Many see the age of exploration as part of a romanticized past, something dead and gone. We have maps of the world that are seemingly very complete. Satellite photos of any part of Earth are not uncommon. Long gone are the times when an explorer could set sail in a ship without any idea of what was to be encountered. All the continents have been found, the islands where no one’s yet set foot are small and remote. In fact it’s almost impossible to know if someone has visited a place or not unless like a mountain summit it’s exceedingly hard to reach.
I would argue that as the classical, romanticized era of exploration ends, so begins a new golden age of exploration. Exploring can mean discovering new animals, plants, fossils or intimate geographic features that can’t be seen (yet) from a satellite image. There are fossil remains buried everywhere, even on private ranches in the US, sometimes one comes to light from simple highway construction digging it up. A New ant species was once discovered in an office in Harvard. There are wonders unknown to science all around us. To me even these common place discoveries are a form of real exploration.
The ocean of course is a mystery lapping at every land mass in the world; a dark abyss filled with an alien geology and biology. Exploration of the ocean will still take many years of submarine, SCUBA and boat work. There is little known about the deepest parts of the sea and many nooks and crannies are equally open for exploration.
What I mainly want to talk about is a form of exploration I know even better than the paleontology work I’ve done. I want to talk about a form of exploration that any brave soul with a reasonable fitness level could carry out. Caves lie hidden throughout the US and the world. Caves can be everything from aquifers full of live giving water to pockets full of ancient crystals discovered by mine excavation. There are tiny caves that can barely fit a human to caves hundreds of miles long. What is it like exploring caves?
Cave exploration is often casual. Many cave maps are made by National Speleological Society members creating maps for little more than their own recreation. This doesn’t mean that cave surveying isn’t precise. The same techniques I learned to survey mudstone caves in western Colorado applied to surveying as a volunteer for the National Park Service in South Dakota or for Northern Arizona University near the Grand Canyon. There just isn’t a huge demand for most cave maps and there isn’t a lot of organization put into cataloging cave surveys or maps. Most cave mapping work is unpaid and carried out by dedicated volunteers who find fulfillment in the work itself. Making the first summit of a mountain peak is more glamorous than exploring a virgin cave passage but not necessarily more exciting. Mountains are obvious to those who don’t climb them; sometimes you can see a peak rising through snow and fog, beckoning. Caves look like little more than dark holes from the outside, no one knows how far or how hard they are to explore until they go in.

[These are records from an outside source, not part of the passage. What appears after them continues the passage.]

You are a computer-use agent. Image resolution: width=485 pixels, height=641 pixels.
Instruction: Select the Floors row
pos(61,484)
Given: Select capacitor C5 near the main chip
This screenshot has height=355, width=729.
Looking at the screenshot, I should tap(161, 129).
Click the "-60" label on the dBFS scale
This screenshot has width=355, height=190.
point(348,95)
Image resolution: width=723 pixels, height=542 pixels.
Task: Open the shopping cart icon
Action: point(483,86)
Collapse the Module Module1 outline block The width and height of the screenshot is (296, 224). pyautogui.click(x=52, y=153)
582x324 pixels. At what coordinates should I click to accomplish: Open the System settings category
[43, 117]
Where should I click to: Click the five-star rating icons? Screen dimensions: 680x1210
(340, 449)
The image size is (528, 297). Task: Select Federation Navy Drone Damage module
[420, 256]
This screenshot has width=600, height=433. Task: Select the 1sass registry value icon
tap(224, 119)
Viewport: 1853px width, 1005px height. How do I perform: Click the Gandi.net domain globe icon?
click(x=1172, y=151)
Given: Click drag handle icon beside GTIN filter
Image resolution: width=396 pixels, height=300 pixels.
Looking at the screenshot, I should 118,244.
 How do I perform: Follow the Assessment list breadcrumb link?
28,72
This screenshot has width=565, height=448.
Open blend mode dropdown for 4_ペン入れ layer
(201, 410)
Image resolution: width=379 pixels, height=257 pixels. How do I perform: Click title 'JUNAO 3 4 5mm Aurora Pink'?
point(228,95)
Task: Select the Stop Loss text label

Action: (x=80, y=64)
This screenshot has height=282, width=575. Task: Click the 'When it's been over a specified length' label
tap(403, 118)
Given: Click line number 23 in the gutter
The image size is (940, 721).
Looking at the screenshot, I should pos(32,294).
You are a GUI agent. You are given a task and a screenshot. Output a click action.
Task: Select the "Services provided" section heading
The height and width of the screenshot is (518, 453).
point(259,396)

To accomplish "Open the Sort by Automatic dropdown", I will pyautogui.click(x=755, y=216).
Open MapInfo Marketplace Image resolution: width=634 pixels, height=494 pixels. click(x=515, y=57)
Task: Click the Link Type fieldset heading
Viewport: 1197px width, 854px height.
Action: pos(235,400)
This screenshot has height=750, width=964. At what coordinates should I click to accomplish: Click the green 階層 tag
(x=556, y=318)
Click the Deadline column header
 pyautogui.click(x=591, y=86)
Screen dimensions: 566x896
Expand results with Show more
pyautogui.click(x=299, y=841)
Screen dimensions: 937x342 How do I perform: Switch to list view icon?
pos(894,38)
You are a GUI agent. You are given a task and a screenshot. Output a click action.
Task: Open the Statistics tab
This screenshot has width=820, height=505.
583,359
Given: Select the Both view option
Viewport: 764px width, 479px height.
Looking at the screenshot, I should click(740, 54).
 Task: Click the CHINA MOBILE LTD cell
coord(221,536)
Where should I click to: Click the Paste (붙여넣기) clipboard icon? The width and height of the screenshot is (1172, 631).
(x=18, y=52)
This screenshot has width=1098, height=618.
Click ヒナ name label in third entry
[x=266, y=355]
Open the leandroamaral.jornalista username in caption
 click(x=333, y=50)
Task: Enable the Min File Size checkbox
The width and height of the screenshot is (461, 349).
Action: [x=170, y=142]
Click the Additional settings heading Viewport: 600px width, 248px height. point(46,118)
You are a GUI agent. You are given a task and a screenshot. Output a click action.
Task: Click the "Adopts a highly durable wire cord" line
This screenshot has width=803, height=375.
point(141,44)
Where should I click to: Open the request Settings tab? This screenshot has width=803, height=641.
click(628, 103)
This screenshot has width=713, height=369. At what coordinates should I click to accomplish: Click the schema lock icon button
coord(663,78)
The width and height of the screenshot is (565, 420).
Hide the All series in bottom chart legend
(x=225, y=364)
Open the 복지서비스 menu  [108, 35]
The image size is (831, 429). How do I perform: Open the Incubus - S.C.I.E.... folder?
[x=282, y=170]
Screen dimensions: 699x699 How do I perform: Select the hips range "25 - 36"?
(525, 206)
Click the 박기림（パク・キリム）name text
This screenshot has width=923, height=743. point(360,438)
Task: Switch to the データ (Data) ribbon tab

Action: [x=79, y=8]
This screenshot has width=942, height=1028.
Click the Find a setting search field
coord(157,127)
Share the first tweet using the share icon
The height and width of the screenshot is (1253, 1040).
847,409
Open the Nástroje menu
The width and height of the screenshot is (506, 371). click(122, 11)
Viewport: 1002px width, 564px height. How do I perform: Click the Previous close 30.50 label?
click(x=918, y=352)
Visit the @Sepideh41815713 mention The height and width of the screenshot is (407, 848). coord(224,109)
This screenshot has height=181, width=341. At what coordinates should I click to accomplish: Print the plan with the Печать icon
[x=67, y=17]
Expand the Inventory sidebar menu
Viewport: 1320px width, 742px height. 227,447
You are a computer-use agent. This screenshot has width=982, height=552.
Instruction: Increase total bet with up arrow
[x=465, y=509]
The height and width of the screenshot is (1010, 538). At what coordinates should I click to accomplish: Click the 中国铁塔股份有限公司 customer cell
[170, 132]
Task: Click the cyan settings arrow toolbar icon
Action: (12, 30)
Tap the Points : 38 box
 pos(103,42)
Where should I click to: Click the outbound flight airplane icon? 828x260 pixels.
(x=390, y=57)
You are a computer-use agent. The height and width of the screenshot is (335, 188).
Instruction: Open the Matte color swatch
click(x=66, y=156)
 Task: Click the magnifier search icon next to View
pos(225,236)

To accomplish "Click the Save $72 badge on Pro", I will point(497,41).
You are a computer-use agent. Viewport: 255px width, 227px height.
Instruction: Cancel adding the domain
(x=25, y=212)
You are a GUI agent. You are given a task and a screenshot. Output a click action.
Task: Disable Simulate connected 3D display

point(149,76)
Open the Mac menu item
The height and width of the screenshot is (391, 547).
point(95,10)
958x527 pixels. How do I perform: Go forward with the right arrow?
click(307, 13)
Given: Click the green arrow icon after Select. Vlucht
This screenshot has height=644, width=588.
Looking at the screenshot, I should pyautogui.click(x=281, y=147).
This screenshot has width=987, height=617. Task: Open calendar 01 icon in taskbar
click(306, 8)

Cave exploration is dark. Turn off all the lights in your house on the darkest night. Caves are darker. Close your eyes and stand in an empty closet with all the lights off in your house on the darkest night; that’s about as dark as a cave with no flashlight. We are used to needing to bring food and water (or a way to obtain these) with us on outdoor excursions. Often maps, compasses and/or a GPS are essential to safely travelling out of doors. In a cave, a light source is as essential as water, food or a good map. Without a light, you won’t usually find your way out of a cave of any length; things can quickly become confusing to the uninitiated even with a light source. Cave explorers who have been underground for long periods sometimes report vivid hallucinations in the dark. Laying in a small crack hidden in the back of a lava tube cave in Northern Arizona, I turned off my light for thirty minutes, after a while I almost believed I could see dots of light that weren’t there. Reality seems to become porous in dark silence by yourself, separated from the world above by solid, thick, sound-swallowing stone.
Cave exploration is exhausting. Imagine crawling for hours, squeezing through tiny tubes of stone, elbowing your way up, over, down, and around boulders. Imagine pulling yourself up a hundred feet of rope with a small device that slides up but not down. Imagine hunching and walking as quickly as you can down a small passageway, ducking sharp rock formations. Time can be of the essence in cave exploration, especially in the larger caves where you have to travel a long distance to get to the unexplored “frontier” with only the supplies you can carry. In Jewel Cave, when I was practicing/training to make a long exploration expedition, we travelled for over 12 exhausting hours just to map small side passageways that didn’t go much of anywhere. One passage we travelled through in Jewel was called “The Miseries” you can imagine why.
Cave exploration is rewarding. I spent days digging mud from the bottom of a cave passage with my friend Matt. In the end we were rewarded by discovering a small but gorgeous room. Long, delicate soda straws hung from the ceiling, dripping water on a floor where no humans had set foot before.
Cave exploration can also damage caves if one is not careful or adequately trained. I’ve seen my share of graffiti in caves but even touching a wall with a bare hand can leave oils that destroy cave formations. Moving from one cave to another without properly disinfecting equipment can spread White Nose Syndrome, a disease deadly to already imperiled bats.
The best way to learn about cave exploration and participate is to look up a local grotto (cave club) in your area online, as there are more grottos out there than you may imagine.